◆ SELECTED EXTRACT:
--------------------------------

An experimental feature that some people have wound up using--while others have not--is that it was possible to use non-blocks in conditional slots. The rationale being that Rebol's desire for expressiveness exceeded its desire for boilerplate.

For instance, in terms of "character economy", you might prefer to see if (x = blah) 3 foo instead of if x = blah [3] foo. This might make it clearer that 3 is not an argument to blah with foo the body, but rather 3 is the desired result. Or you could write x: default [if condition 4] and compact things. It seems the decision to be permissive runs with other core beliefs--including why one does not need to put the condition of IF in a BLOCK! in the first place.

In the early days of open sourcing, Carl was persuaded, and it was committed to GitHub rebol/rebol.

Yet given the fact that blocks would be executed instead of handled as raw values, it seemed a parallel situation to things like APPEND was arising. If you were just writing if condition value, and you didn't realize the variance in behavior between when value was a block vs not...you might be surprised when trying to write generic code...when it worked fine until all of a sudden you used a block. Adding an /ONLY refinement seemed like how APPEND dealt with this, so it seemed to make sense to give generic code authors a similar tool.

--------------------------------

◆ SET EXERCISE A:
In the passage on Rebol conditionals, what refinement did APPEND use for the block-versus-non-block problem?
◆ SET EXERCISE B:
Carry on the passage about Rebol conditionals from its last sentence.
The listing that comes next has no connection to the passage on Rebol conditionals.

◆ DATASET:
--------------------------------

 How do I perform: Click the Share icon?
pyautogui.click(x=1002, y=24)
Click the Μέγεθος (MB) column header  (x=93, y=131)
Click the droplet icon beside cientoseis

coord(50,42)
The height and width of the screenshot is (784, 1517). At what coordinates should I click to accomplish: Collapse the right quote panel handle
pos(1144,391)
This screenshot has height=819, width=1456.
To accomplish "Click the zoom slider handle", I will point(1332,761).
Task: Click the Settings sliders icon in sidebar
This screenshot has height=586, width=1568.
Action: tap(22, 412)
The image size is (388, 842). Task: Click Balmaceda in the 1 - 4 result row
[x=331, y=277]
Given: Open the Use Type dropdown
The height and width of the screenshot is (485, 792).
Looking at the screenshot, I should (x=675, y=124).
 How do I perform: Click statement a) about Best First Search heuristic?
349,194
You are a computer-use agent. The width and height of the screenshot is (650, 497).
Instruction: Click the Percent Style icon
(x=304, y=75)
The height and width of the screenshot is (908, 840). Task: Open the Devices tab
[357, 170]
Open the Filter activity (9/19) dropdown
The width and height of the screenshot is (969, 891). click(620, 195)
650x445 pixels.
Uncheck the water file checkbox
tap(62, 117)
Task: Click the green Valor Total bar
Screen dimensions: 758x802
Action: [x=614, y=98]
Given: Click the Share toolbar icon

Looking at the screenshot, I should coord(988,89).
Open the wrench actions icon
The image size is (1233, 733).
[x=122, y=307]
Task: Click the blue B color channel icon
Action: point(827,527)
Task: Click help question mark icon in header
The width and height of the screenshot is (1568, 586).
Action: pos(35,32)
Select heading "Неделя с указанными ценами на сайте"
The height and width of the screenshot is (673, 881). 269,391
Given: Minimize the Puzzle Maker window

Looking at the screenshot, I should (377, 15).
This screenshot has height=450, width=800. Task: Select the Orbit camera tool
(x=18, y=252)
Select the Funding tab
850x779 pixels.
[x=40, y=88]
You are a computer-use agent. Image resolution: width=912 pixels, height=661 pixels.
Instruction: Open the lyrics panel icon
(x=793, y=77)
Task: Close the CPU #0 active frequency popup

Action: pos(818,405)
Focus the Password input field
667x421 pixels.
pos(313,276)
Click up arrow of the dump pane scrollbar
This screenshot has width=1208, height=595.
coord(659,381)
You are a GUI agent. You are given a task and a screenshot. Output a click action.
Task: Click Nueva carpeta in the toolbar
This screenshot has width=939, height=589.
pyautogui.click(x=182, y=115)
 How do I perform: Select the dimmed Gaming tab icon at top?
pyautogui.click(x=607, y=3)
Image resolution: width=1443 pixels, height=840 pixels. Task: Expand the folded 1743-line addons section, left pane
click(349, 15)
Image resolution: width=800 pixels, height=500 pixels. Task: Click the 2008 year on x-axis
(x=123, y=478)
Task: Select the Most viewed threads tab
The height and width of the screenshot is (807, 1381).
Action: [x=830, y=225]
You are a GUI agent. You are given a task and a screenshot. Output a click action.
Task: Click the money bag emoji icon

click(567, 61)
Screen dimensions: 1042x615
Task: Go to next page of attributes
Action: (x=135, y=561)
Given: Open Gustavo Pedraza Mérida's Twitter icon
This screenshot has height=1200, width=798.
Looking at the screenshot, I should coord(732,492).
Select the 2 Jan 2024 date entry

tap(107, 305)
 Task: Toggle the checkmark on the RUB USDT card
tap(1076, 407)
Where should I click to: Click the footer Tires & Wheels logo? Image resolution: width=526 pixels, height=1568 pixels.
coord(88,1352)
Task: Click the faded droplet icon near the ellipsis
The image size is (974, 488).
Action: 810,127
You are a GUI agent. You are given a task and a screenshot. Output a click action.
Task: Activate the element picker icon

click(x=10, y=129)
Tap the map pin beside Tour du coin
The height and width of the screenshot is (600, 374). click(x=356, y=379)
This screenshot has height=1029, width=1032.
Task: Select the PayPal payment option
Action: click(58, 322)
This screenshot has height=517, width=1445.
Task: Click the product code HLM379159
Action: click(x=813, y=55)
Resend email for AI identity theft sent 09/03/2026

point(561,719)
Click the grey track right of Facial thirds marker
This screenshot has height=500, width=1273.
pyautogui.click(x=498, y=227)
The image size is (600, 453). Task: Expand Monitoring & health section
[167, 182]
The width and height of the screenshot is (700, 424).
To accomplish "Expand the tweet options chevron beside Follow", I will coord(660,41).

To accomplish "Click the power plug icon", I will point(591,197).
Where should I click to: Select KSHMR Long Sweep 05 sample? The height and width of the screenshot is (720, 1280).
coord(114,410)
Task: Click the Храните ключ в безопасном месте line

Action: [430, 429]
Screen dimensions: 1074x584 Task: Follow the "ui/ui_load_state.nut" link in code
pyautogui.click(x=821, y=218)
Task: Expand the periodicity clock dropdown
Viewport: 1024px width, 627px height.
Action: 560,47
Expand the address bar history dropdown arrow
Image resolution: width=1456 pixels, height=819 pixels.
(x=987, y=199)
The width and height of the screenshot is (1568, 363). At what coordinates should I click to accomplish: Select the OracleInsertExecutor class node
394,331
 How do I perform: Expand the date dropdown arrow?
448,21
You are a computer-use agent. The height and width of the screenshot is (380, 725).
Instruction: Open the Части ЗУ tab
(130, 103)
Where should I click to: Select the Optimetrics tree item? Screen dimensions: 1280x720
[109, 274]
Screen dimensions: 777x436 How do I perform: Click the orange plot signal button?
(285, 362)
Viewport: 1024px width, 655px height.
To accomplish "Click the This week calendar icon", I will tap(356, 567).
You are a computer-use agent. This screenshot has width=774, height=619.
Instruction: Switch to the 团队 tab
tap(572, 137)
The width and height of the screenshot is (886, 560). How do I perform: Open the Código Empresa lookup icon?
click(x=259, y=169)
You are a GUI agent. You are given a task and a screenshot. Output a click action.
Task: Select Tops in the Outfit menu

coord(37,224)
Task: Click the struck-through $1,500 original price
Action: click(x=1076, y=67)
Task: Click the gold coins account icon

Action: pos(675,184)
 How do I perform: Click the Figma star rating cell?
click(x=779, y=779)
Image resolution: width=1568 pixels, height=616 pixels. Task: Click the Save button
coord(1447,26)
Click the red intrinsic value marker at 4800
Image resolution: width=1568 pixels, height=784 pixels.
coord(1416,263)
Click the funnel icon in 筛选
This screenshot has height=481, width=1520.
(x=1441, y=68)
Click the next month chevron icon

--------------------------------

◆ TASK OUTPUT A:
/ONLY

◆ TASK OUTPUT B:
Since that time, conditionals like IF have gathered more features. One of them is a protection on the condition against use of literal blocks; any blocks must come from an evaluation in the condition slot:

 if [x = 1] [print "you can't write this"]

var: [x = 1]
if var [print "okay, but won't run code--just treat the block as truthy"]

 if identity [x = 1] [print "workaround with function that returns its input"]
 ; ^-- may be useful if you're dealing with code generation
 ;      https://en.wikipedia.org/wiki/Identity_function

Complexity Must Be Balanced Against Benefit

One thing I have come to think is that /ONLY is a hard thing to remember to use if you need it; you don't get an obvious error if you've omitted it. Also, if/only condition [x] is not that much better than if condition [[x]], arguably worse. So the question is whether there's a simpler, more effective, and more helpful way to get the desired help with the if/only condition var case.

The compromise I have in mind is similar to other recent compromises, of a kind of "expert mode" and a "casual/convenient" mode. Casual mode would include a check on branch bodies similar to the one for the condition, except it would only permit evaluated elements if they were blocks. Hence should you ever see if condition var it would check you to make sure var was a BLOCK!, and not some other value. It would still tolerate literals like if condition 3.

The "expert mode" would not have the checks on either the condition or the body, and assume you knew what you were doing.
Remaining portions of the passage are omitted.